Well, it does suck, no argument there. But as much as I agree with that statement, it doesn't HAVE to suck quite as much as you make out that it does. Don't get me wrong, suicide is my constant companion. I hear her siren song calling me to sweet oblivion every day of my life. And if I choose to follow her there, I will not announce it to the world in search of sympathy. Sympathy will never stop the pain.

pezar wrote:
there's the occasional celebrity aspie like Dan Ackroyd or Bill Gates,


I've never heard anything definitive one way or the other about Gates - I'd hope an Aspie would have more pride in the stability of his creation than BG seems to have in Windows. Akroyd, however does not have AS - he made a joke once in a radio interview and people have latched onto it in transcript as fact, when it was an off-the-cuff ad-lib that meant nothing. He was kidding.

pezar wrote:
but most autistic people will wither away on welfare and either living with parents, living in ghetto apartments, and sometimes living on the streets. All we seem to do is indulge our special interests. We can't get hired for any but the most meaningless menial jobs. There are PhD aspies living on welfare because nobody will hire them! No work, no money, no options, no life.
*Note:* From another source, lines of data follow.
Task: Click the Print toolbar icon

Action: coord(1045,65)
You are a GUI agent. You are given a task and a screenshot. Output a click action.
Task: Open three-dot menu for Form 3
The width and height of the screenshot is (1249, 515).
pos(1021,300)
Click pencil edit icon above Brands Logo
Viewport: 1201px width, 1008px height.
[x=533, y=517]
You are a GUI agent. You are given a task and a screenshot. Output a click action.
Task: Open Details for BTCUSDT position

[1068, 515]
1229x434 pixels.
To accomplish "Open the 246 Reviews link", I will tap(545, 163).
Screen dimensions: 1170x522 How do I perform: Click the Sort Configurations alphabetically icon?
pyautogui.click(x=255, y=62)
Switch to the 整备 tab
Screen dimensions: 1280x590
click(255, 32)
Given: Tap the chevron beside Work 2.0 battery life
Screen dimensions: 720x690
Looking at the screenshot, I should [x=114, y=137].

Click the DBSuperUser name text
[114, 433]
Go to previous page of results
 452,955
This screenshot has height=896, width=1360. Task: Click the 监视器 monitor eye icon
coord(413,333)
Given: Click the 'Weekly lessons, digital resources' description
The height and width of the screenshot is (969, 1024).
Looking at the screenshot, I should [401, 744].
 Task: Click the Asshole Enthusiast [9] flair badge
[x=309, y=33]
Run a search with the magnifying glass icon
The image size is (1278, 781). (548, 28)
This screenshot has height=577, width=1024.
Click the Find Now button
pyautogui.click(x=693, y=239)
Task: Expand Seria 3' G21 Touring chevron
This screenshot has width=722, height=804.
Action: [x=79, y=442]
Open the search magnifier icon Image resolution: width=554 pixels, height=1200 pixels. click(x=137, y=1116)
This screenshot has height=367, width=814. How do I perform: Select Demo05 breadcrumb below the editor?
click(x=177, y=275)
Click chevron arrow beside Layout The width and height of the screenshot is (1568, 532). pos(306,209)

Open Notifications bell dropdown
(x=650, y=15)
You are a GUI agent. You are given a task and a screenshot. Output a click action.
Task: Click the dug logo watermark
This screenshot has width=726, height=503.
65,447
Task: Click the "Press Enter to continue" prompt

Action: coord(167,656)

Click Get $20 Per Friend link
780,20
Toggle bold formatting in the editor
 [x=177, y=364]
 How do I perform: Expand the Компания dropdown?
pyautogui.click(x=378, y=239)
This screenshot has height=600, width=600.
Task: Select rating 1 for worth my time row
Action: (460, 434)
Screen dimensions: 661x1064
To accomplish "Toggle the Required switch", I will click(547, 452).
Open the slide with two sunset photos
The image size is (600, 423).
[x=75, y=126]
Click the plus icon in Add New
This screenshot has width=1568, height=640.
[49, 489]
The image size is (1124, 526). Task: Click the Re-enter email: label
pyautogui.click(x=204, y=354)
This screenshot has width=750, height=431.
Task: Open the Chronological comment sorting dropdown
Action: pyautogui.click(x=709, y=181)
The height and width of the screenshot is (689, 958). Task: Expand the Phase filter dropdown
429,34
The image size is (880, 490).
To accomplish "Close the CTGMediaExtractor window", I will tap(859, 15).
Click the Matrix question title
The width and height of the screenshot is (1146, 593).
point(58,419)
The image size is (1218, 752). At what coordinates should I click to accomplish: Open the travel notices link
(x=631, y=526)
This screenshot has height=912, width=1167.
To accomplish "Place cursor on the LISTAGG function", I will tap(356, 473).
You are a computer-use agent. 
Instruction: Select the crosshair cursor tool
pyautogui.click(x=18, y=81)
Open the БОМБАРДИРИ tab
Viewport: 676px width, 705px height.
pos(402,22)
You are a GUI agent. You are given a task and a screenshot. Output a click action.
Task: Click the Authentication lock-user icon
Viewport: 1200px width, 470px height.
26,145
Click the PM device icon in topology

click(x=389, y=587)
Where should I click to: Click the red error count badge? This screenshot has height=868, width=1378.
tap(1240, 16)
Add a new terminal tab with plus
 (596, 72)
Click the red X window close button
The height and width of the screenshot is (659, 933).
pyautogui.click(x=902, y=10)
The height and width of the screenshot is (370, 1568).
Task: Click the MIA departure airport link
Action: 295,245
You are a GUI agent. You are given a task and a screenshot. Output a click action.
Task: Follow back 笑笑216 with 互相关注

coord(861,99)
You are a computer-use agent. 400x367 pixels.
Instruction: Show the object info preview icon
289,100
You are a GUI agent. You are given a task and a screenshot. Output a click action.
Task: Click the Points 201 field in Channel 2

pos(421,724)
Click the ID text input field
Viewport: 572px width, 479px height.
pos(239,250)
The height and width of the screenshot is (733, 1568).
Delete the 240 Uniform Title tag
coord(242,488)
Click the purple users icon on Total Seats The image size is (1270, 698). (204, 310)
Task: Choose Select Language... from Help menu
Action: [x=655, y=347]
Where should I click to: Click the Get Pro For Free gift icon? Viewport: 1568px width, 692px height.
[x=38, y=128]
Okay, there's where I have to stop you and argue. And believe me, I have very mixed feelings about the point you're making. On the one hand, I do now survive on SSDI - it is not however, in a ghetto apartment, though it is low-income. Its actually rather nice except for the noisy people living above me who clomp about my ceiling like a herd of moose.

But this is a recent development for me. A welcome one at my age, to be sure, I could not have survived any longer without it, but the only reason the assistance I get is enough to scrape by on, is that for 35 years I DID FUNCTION AND HOLD DOWN JOBS IN THE NT WORLD.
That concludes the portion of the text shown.